Como muito bem explicou José António Moura no texto que assinou a propósito da passagem de Rub-N-Tug pelo Lux em 2007, as relações pessoais são o verdadeiro motor da ideia de Eric Duncan e Thomas Bullock, gesto revolucionário de regresso à essência numa época de calculadas associações. Mas tal como no Loft de Mancuso, que se impôs como uma festa privada que só aceitava novos frequentadores por convites directos de membros estabelecidos, a rede de relações Rub-N-Tug surgiu como uma forma de reinventar a cidade e de redescobrir a própria música.
O primeiro encontro de Eric e Thomas aconteceu em Los Angeles, mas a atracção da Big Apple era irremediável. Quebrando as regras e criando atalhos, Eric e Thomas rapidamente se encontraram num Loft (claro…) que antes havia sido um salão de massagens chinês, um… rub and tug. E as festas começaram a atrair as atenções de quem ainda procurava ecos da tal ideia perdida de Nova Iorque.

Ao ignorarem o livro de estilo dos DJs modernos em “Campfire”, a colectânea com que Eric e Thomas alinharam pelo caminho redescoberto por Dj Harvey em 2001 (com a compilação “Sarcastic Disco”), Rub-N-Tug encenaram, de forma simbólica, um regresso à Nova Iorque primordial com a música e a atmosfera genuína construída pela tal rede pessoal de amizades a ocuparem o centro das atenções e das intenções. E voltou-se a pensar em Disco não como um género, mas como um verdadeiro lugar – uma pista – onde a música comanda as suas próprias ligações, de forma orgânica e sem necessidade da observação de códigos feitos de bpms ou de concordâncias estéticas: Aphrodite’s Child, Bronx Dogs, Patrick Adams, Cozy Powell e Daniel Wang… Diferentes épocas, géneros, nacionalidades… Diferentes. Descontínuos. Desligados. Errados. Mas absolutamente vibrantes, como se supõe que eram as festas Love Saves The Day.

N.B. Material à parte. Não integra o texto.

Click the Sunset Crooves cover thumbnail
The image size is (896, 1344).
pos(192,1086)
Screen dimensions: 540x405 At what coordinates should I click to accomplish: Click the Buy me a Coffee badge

Uma passagem mais assumidamente “housy” pela série Fabric (número 30) não interrompeu a demanda singular de Rub-N-Tug que em “Better With a Spoonful of Leather” desacelerou o pulsar da pista até ao hipnótico balançar em gravidade zero preconizado por Beppe Loda e Daniele Baldelli. Em comum, a procura de uma abordagem distinta à arte de encadear discos em frente de pessoas.

O ano passado e após uma longuíssima espera que gerou delirantes especulações, Thomas e DJ Harvey editaram um álbum na Whatever We Want. Map of Africa fantasia o Rock como Rub-N-Tug fantasia Nova Iorque. E de uma forma tão inteligente que se demarca de qualquer tentação revisionista. «Map of Africa», o LP, foi editado sem qualquer foto promocional da “banda”, sem qualquer entrevista ou vídeo-clip, sem um único concerto ou qualquer outra coisa que não a música. Rub-N-Tug também é assim: o melhor segredo que conhecemos, o melhor cartão de vista de uma Nova Iorque que não existe nos roteiros ou nas páginas das revistas. Só no centro da pista de dança, naquele preciso momento em que o disco certo sucede ao que nos parecia ser errado.

Texto publicado originalmente na revista Blah Blah Blah do Lux a propósito da última vinda de Rub-N-Tug a Portugal.